Economic Liberalisation and its Faults
Context:
- 1991-92 economic reforms marked the beginning of the end of the ‘Licence Raj’ in India. The reforms included the reduction of import duties and paved the way for foreign-manufactured goods to flow into India.
- Following this, most of the manufacturing sector was opened up to foreign direct investment.
- India’s industrial policy was virtually junked, and policymakers and the political leadership became contemptuous of the idea of self-reliance
Economic Liberalisation – a Disastrous Model:
- In the late 1980s, transnational corporations started shifting the production base to smaller companies in developing countries, especially Asia, in search of cheap labour and raw materials.
- Developed countries supported the move because Shifting the Polluting and labour-intensive Industries suited them as long as Ownership remained with their companies.
- Though many developing countries participated in the global supply chains, the substantial value addition in developing countries happened in a few production hubs, of which China emerged to be a major one.
- Manufacturing shifted from a decentralised production system spread across different counties to just a few locations.
- However, countries like China defied the logic of supply/value chains ensuring substantial value addition for Themselves.
- They even carried out backward integration and thus emerged as global manufacturing hubs for Certain Products.
- In the case of health products, China became the global supplier of active pharmaceutical ingredients (API), personal protective equipment (PPE), and medical Devices Diagnostics.
A Danger of Dependency:
- The resultant loss of manufacturing base has affected the ability of many governments, including of developed countries, to put up an effective response to the crisis.
- For Example, The U.K. asked the country’s manufacturers to produce ventilators in order to provide care for critical COVID-19 patients.
- Similarly, the U.S. invoked the Defense Production Act of 1950 to ramp up N95 mask production.
- This exposes the poor state of preparedness and dependence on imports for essential goods required to meet the challenge of any major disease outbreak
- This shows that what is good for the company may not be good the country in all circumstances. So, the overwhelming objective of private sector-led economic growth has proved to be disastrous.
How India had affected by the Economic Liberalisation:
- In India, economic liberalisation has damaged the government’s capacity in two ways. First, it incapacitated the government to respond to emergencies based on Credible Information.
- The dismantling of the ‘Licence Raj’ resulted in the elimination of channels of information for the government, which is crucial to make informed policy choices
- Second, the logic and policies of economic liberalisation seriously undermined the manufacturing capabilities of health products in India.
- The short-sighted policy measures, with the objective of enhancing profitability of the private sector, allowed the import of raw materials from the cheapest sources and resulted in the debasing of the API industry, especially in essential Medicine.
- According to a report of CII, nearly 70% of India’s API import is from China.The disruption in the supply of API due to the COVID-19 outbreak has impacted the production of not only medicines required for COVID-19 patients, but also of other essential medicines in India.

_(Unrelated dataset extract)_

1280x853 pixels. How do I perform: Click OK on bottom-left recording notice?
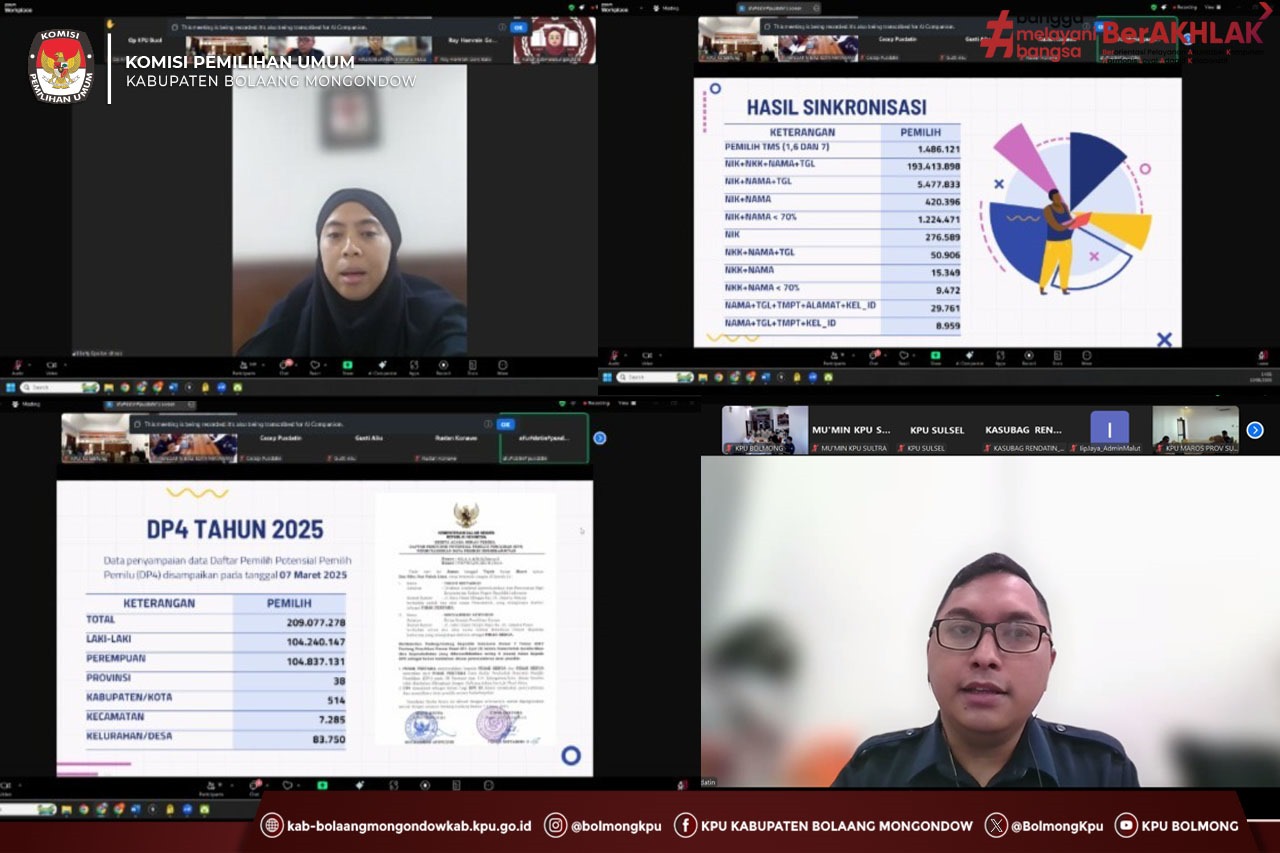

- Similar dependence exists with regard to PPE, medical devices and diagnostic kits. The 100% dependence on Reagents, an important chemical component for testing, is limiting the capacity of the government from expanding testing because the cost of each test is ₹4,500.

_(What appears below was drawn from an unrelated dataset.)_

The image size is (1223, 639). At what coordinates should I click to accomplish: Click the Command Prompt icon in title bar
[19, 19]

- Dependence on imports affects the ability of Indian diagnostic companies to provide an affordable test for all those who want to test for COVID-19
- Global supply/production chains not only destroyed the manufacturing base in developed and developing countries; they also resulted in loss of jobs and poor working conditions in these sectors.
- Developing countries were asked to ease their labour protection laws to facilitate global production and supply chains popularly known as global value chains.
- As a result, people were forced to work in precarious working conditions without any social security net.
- This created an unorganised army of labourers and is preventing many developing country Governments from effectively offering relief.